The museum is only open from late April until the end of August. But the volunteers continue collecting and working on donations of additional historic materials. They plan a tea in October and there will be an open house for the community in December so long-time residents and newcomers can learn more about Sedalia’s colorful history. Of course, no discussion of Sedalia and its history would be complete without including mention of Cherokee Ranch and Castle. Charles Alfred Johnson moved from Boston to Colorado, had success as a real estate developer and bought 2,000 acres in the late 1800s. He started construction in 1924 on the Charlford Castle.
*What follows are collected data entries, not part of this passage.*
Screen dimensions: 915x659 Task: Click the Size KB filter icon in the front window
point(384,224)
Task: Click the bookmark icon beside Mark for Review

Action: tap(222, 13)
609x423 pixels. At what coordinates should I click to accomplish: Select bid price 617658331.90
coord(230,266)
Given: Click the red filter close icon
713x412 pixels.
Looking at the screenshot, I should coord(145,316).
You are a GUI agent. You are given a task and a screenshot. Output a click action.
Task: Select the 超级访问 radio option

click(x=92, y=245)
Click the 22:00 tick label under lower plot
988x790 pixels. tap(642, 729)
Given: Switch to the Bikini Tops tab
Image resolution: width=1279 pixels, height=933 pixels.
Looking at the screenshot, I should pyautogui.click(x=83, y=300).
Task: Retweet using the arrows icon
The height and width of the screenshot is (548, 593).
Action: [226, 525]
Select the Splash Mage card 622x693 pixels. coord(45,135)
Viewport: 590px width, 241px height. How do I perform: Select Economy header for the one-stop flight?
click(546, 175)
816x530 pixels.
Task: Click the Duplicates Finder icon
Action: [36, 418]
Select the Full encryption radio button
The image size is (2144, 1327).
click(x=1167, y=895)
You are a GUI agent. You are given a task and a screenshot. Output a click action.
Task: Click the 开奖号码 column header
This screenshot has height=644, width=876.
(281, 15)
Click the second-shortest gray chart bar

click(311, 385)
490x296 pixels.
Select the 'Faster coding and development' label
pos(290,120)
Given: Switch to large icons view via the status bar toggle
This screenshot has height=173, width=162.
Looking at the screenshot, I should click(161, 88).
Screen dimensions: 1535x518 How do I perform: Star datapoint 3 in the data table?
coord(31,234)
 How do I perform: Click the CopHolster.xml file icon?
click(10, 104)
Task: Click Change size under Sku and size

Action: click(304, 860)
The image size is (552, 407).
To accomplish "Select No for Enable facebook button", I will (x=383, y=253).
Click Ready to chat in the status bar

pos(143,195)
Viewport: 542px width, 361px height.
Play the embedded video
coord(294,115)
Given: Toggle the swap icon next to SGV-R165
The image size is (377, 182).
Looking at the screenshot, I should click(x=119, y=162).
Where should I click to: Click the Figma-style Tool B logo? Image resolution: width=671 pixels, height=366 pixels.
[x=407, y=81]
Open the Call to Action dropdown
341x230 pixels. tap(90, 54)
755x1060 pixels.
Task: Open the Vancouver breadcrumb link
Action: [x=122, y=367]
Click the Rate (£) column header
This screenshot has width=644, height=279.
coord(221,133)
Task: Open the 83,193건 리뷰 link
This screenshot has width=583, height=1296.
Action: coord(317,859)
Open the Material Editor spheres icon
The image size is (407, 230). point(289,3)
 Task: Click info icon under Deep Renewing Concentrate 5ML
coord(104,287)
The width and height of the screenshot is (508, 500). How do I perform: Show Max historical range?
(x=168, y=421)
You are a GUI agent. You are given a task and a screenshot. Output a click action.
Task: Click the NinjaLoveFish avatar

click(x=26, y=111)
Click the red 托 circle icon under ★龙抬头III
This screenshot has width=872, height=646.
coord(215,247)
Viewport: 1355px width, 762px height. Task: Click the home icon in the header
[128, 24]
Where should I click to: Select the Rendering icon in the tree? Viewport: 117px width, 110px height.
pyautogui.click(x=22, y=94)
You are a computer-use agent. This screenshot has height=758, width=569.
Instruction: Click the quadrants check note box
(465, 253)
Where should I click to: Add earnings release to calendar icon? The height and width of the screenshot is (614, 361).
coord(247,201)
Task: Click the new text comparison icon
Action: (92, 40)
It was completed in 1926. In 1954 Tweet Kimball bought the property, added some adjacent land and renamed it Cherokee Ranch and Castle. She used the castle to house her art, antique and book collection and the ranch to raise Santa Gertrudis cattle. In 1966, Kimball established the non-profit Cherokee Ranch and Castle Foundation. The ranch and castle are location of a variety of activities including outdoor events as well as musical performances and concerts.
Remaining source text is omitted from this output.